Model can be deployed manually using Cloud SDK or as a part of Driblet setup.
In order to deploy saved model on AI Platform, first you need to create a model instance on the Cloud and then deploy. For further details, check this help page.

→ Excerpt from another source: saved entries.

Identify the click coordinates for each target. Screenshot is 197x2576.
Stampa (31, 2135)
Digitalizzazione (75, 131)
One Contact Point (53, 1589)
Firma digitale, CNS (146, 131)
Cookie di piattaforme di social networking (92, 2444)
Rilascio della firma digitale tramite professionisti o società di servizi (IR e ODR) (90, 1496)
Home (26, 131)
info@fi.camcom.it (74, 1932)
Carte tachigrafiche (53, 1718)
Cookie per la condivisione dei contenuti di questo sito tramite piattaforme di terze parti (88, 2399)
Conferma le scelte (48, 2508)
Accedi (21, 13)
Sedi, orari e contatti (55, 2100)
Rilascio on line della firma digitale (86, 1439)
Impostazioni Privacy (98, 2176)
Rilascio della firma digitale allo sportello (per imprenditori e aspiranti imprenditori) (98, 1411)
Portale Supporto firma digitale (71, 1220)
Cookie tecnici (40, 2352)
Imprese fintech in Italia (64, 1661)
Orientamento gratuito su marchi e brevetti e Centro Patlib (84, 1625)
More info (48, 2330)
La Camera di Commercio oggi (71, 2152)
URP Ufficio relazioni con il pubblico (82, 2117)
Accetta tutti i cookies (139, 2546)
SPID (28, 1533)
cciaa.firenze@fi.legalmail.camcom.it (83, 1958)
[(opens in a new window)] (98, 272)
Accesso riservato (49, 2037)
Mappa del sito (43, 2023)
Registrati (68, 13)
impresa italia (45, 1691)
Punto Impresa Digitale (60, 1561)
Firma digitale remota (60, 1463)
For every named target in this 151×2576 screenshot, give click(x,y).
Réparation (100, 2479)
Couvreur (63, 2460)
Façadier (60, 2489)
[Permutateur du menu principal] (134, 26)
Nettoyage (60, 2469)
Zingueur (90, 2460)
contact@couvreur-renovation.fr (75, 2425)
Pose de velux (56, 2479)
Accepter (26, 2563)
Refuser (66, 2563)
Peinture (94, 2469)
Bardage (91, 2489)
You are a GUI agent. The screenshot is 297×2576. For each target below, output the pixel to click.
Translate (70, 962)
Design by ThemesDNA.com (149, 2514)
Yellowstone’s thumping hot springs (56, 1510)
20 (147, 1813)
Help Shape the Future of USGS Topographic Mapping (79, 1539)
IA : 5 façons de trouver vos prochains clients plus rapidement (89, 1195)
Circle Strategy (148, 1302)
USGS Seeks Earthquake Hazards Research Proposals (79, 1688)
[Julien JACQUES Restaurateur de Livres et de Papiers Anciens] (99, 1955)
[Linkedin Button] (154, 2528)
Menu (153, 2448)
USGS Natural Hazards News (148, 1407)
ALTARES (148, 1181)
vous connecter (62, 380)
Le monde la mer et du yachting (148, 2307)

First, setup environment variables:
MODEL_NAME=<model_name>
REGION=<asia-northeast1> # Or another region
MODEL_VERSION=<model_version>
MODEL_DIR=<path_to_saved_model>
DESCRIPTION:
MODEL_NAME
: Name of the model.REGION
: Cloud region, refer to available regions.MODEL_VERSION
: Version of your model.MODEL_DIR
: Path to saved model (local directory or Cloud Storage path).
Create a model:
gcloud ml-engine models create ${MODEL_NAME} \
--regions $REGION
Deploy model:
# Deploy model with version specified above
gcloud ml-engine versions create ${MODEL_VERSION} \
--model ${MODEL_NAME} \
--origin ${MODEL_DIR}
For automatic deployment as a part of Cloud environment setup, refer to Cloud environment setup.